> Passage given
Climate Change and Land Policies

For immediate release
Contact: Anthony Flint 617-503-2116

       CAMBRIDGE, Mass. (May 11, 2011) -- Developing policies that will keep climate change in check has become a global priority, as increasing greenhouse gas emissions contribute to extreme weather patterns. If these emissions remain unabated, changes in global temperatures, sea level rise, and other environmental impacts will have huge implications for human settlement and economic activities.
             The Lincoln Institute of Land Policy’s 2010 annual Land Policy Conference provided a forum for international scholars and policy makers to discuss topics including how energy and climate change policies affect land resource allocation and land use planning; relationships among urban form, transportation, and CO2 emissions; market-based approaches to environmental conservation; and the ability of governments at all levels to deal with climate change and land management.
             The recently published volume Climate Change and Land Policies includes chapters and commentaries summarizing the presentations and discussions at the conference. Five key insights on the relationships between land policies and climate change can be drawn from the three-day gathering:
        -- Predicting climate change impacts in general, and the effects on land use in particular, is fraught with uncertainty and complications.

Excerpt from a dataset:
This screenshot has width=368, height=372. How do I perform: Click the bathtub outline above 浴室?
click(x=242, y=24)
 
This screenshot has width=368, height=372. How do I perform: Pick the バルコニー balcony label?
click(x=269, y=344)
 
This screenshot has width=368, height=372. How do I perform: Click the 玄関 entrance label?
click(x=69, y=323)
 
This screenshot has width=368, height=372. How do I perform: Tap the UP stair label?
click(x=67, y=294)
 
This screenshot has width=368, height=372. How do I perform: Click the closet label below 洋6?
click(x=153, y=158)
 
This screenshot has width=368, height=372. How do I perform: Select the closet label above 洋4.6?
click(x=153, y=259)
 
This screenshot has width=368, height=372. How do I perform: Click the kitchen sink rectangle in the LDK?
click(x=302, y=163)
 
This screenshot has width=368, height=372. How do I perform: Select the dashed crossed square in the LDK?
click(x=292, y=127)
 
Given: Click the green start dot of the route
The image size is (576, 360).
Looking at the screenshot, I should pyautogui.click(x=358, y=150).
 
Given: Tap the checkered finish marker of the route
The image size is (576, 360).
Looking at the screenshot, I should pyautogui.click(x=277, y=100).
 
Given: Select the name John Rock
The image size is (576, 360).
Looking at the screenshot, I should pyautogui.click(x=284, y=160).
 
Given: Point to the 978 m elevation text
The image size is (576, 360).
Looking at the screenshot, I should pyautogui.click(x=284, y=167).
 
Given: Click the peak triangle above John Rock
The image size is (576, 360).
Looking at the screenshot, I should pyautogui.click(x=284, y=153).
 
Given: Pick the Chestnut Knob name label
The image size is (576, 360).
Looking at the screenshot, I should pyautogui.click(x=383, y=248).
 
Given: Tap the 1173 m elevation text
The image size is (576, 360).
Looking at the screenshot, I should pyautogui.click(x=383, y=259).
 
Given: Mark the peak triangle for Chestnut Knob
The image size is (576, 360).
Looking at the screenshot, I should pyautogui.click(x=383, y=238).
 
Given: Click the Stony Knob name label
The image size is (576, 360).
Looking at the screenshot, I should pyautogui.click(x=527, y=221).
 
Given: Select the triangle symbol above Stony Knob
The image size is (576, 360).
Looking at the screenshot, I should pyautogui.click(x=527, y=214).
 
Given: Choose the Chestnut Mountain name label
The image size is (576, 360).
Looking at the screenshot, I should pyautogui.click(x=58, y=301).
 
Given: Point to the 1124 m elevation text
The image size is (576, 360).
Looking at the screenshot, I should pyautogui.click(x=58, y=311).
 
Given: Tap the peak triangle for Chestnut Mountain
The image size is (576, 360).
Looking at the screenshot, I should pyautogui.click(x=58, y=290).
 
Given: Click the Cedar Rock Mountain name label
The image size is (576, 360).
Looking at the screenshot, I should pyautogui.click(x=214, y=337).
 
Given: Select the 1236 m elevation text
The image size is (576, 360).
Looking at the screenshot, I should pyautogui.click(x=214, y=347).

> What this exercise asks
(A) Answer these questions using the press release on climate change and land policies:
(i) Who is named as the contact for the release?
(ii) Which organization held the 2010 annual Land Policy Conference?
(iii) How many days did the gathering last?
(B) Write the next part of the press release on climate change and land policies, picking up after its last line.

> Answer set
(A)
(i) Anthony Flint
(ii) The Lincoln Institute of Land Policy
(iii) Three days

(B)
         -- Renewable energy policy is bound to affect land use.
         -- In designing urban form and transportation policy to reduce automobile use and fuel consumption, population density is not the only factor to consider.
         -- Payment for environmental services seems to be a promising approach, yet its success will depend on transaction costs of valuing the services, negotiation, and enforcement.
         -- Finally, the environmental initiatives of different countries, international aid agencies, and global environmental interest groups need to be better coordinated to achieve the desired outcomes of collective climate change policy. Strong leadership is most critical.
         Climate Change and Land Policies, which is available as an eBook on Amazon Kindle, is the fifth compilation of papers, presentations, and commentaries based on the annual Land Policy Conference. The others are Land Policies and Their Outcomes (2007), Fiscal Decentralization and Land Policies (2008), Property Rights and Land Policies (2009), and Municipal Revenues and Land Policies (2010).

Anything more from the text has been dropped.